Copying exactly, give the lines in the material below from the one with "锂离子电池系列 (110, 647)" to the one with "电动车富液系列 (110, 470)", ends included, and nothing besides.
□ □ □ □ □ □ □
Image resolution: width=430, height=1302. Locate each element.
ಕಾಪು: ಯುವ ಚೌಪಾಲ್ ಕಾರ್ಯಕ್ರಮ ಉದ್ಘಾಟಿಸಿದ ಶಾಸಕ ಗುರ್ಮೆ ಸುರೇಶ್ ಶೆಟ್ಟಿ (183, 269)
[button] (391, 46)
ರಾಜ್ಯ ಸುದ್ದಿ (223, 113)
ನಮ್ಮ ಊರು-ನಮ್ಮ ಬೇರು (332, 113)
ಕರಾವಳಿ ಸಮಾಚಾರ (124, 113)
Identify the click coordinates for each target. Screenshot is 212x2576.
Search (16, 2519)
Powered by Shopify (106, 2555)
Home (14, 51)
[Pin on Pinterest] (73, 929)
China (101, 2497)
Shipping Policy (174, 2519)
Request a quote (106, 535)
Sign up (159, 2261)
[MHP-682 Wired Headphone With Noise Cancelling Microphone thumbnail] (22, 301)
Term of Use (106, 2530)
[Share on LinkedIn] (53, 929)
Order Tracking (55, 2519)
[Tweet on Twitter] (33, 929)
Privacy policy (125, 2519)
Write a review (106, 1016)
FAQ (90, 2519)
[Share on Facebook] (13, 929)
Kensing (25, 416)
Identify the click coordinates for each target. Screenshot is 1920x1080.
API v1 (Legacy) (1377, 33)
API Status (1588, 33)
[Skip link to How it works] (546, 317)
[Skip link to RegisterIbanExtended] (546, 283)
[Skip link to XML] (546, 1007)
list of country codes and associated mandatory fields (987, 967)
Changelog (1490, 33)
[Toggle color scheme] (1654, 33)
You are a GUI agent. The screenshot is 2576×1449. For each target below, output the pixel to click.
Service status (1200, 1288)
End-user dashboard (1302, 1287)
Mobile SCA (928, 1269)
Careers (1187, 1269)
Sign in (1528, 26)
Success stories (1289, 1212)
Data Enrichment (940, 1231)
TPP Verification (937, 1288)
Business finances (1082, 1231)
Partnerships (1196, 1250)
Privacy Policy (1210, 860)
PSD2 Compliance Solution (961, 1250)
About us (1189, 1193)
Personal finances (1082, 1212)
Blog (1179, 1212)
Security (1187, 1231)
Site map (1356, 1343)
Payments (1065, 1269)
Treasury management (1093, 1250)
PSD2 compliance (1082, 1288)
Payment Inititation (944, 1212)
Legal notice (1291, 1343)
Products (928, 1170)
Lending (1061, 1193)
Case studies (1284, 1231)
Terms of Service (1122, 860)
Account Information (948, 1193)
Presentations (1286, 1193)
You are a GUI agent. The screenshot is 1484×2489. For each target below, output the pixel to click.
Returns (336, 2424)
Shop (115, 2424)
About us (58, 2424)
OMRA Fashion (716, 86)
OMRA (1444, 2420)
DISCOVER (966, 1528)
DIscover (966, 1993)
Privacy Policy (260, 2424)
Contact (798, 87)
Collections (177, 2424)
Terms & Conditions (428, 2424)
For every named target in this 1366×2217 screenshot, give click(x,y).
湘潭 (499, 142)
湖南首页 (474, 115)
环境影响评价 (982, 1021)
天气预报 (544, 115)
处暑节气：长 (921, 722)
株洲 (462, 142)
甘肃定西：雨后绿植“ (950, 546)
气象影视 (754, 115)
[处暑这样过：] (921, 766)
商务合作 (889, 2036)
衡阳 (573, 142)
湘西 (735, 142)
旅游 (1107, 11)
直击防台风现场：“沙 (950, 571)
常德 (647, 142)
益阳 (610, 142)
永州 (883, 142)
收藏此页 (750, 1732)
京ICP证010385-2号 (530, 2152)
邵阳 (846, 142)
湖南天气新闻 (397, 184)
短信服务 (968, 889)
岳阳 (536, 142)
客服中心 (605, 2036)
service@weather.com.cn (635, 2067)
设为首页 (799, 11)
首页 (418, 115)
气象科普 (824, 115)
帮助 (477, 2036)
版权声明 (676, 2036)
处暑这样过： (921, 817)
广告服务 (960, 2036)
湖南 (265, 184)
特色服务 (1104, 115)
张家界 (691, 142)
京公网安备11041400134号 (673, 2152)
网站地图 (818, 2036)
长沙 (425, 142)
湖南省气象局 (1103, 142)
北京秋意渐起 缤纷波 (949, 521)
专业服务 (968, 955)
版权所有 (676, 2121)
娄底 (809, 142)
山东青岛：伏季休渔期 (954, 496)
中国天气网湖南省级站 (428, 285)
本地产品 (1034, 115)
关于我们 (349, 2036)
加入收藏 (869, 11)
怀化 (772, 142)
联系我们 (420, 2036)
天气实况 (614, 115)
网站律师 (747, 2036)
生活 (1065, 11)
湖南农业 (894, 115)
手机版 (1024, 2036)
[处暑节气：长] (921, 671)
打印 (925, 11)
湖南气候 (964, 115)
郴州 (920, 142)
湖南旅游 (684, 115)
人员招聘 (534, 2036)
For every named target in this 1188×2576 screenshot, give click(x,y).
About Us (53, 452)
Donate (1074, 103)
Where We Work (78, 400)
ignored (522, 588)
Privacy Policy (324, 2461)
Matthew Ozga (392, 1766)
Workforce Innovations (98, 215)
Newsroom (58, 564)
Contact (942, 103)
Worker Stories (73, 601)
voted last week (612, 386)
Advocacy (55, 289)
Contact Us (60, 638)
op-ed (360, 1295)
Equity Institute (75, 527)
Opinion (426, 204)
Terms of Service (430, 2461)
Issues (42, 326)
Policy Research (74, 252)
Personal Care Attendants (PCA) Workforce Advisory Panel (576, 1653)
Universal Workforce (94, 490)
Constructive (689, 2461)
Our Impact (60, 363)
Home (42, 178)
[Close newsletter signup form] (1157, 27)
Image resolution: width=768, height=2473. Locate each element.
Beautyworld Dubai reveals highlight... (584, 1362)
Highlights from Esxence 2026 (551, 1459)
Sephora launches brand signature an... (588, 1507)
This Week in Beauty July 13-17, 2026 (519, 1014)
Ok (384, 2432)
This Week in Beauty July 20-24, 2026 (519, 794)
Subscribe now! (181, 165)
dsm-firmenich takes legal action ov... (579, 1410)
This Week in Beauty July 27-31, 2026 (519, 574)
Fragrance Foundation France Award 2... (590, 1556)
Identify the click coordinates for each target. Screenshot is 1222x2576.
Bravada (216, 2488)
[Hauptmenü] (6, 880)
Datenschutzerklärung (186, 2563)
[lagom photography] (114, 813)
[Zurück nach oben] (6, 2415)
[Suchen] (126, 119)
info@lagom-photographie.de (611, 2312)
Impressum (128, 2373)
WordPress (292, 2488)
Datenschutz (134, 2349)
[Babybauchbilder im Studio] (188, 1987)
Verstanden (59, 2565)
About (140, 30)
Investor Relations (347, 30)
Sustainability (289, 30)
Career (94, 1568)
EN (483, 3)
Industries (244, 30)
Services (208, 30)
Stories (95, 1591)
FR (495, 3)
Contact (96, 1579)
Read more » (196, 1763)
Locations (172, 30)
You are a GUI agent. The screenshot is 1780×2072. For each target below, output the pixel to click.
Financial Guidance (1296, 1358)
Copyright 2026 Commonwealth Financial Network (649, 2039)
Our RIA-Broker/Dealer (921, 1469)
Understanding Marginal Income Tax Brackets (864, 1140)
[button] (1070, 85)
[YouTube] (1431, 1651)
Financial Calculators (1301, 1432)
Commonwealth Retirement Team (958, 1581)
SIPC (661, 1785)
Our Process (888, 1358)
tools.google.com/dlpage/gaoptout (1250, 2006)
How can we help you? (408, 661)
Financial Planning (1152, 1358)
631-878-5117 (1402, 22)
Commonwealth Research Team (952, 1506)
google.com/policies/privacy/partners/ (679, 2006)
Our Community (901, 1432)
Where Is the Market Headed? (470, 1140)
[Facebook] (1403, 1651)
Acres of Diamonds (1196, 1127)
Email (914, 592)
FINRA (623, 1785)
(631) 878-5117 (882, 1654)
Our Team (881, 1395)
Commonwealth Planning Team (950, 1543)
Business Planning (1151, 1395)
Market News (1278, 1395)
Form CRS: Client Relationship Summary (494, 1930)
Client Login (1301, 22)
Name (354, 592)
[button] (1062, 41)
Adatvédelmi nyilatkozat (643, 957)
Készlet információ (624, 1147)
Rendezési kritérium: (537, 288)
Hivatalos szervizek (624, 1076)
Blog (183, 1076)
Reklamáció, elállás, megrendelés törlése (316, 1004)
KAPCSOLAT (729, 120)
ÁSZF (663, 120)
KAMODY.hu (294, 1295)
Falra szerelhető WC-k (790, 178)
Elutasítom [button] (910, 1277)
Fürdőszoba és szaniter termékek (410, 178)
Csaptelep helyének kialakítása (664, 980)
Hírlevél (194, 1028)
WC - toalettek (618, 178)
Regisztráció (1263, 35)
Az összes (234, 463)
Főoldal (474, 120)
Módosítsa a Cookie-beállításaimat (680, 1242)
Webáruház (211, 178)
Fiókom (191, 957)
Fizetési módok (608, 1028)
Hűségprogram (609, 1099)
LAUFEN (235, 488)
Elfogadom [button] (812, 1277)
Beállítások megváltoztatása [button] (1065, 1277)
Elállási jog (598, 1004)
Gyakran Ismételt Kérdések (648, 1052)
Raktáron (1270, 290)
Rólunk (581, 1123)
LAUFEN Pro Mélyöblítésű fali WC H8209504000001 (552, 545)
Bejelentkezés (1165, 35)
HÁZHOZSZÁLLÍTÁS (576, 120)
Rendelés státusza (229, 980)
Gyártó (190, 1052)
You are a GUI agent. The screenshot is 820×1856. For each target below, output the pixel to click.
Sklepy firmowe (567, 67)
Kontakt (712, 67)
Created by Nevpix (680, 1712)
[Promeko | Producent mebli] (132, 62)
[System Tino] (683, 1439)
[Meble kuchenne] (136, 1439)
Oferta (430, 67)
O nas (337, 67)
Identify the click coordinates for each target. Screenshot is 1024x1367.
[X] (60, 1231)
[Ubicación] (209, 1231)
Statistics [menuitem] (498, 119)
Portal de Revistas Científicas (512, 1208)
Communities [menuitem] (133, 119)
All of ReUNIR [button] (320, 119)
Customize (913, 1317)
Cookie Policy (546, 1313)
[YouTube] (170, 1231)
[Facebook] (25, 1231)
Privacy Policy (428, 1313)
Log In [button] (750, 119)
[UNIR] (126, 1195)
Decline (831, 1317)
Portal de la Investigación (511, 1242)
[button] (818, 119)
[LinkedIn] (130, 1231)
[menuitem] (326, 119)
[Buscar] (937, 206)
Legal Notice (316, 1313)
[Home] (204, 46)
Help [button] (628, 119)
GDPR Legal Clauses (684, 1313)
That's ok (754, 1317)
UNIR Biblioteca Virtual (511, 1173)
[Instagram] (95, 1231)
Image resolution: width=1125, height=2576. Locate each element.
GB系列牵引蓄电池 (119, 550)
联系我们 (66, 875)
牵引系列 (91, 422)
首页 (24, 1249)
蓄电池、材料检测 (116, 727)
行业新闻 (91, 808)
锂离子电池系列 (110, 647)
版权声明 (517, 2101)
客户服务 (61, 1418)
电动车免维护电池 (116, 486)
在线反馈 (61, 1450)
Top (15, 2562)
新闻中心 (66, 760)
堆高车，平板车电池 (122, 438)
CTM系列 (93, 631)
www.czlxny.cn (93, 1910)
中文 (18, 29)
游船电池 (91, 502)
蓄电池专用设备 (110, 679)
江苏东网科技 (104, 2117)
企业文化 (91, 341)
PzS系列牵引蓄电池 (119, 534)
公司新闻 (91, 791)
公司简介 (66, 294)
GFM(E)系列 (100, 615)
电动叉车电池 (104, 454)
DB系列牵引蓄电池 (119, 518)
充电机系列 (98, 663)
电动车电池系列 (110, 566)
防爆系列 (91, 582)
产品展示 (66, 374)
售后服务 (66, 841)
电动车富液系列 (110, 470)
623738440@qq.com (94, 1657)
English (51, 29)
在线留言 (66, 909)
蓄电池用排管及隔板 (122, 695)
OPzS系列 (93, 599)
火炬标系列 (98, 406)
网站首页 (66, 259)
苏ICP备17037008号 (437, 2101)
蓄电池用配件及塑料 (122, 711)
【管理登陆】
□ □ □ □ □ □ □
= Solution for this task =
锂离子电池系列 (110, 647)
版权声明 (517, 2101)
客户服务 (61, 1418)
电动车免维护电池 (116, 486)
在线反馈 (61, 1450)
Top (15, 2562)
新闻中心 (66, 760)
堆高车，平板车电池 (122, 438)
CTM系列 (93, 631)
www.czlxny.cn (93, 1910)
中文 (18, 29)
游船电池 (91, 502)
蓄电池专用设备 (110, 679)
江苏东网科技 (104, 2117)
企业文化 (91, 341)
PzS系列牵引蓄电池 (119, 534)
公司新闻 (91, 791)
公司简介 (66, 294)
GFM(E)系列 (100, 615)
电动叉车电池 (104, 454)
DB系列牵引蓄电池 (119, 518)
充电机系列 (98, 663)
电动车电池系列 (110, 566)
防爆系列 (91, 582)
产品展示 (66, 374)
售后服务 (66, 841)
电动车富液系列 (110, 470)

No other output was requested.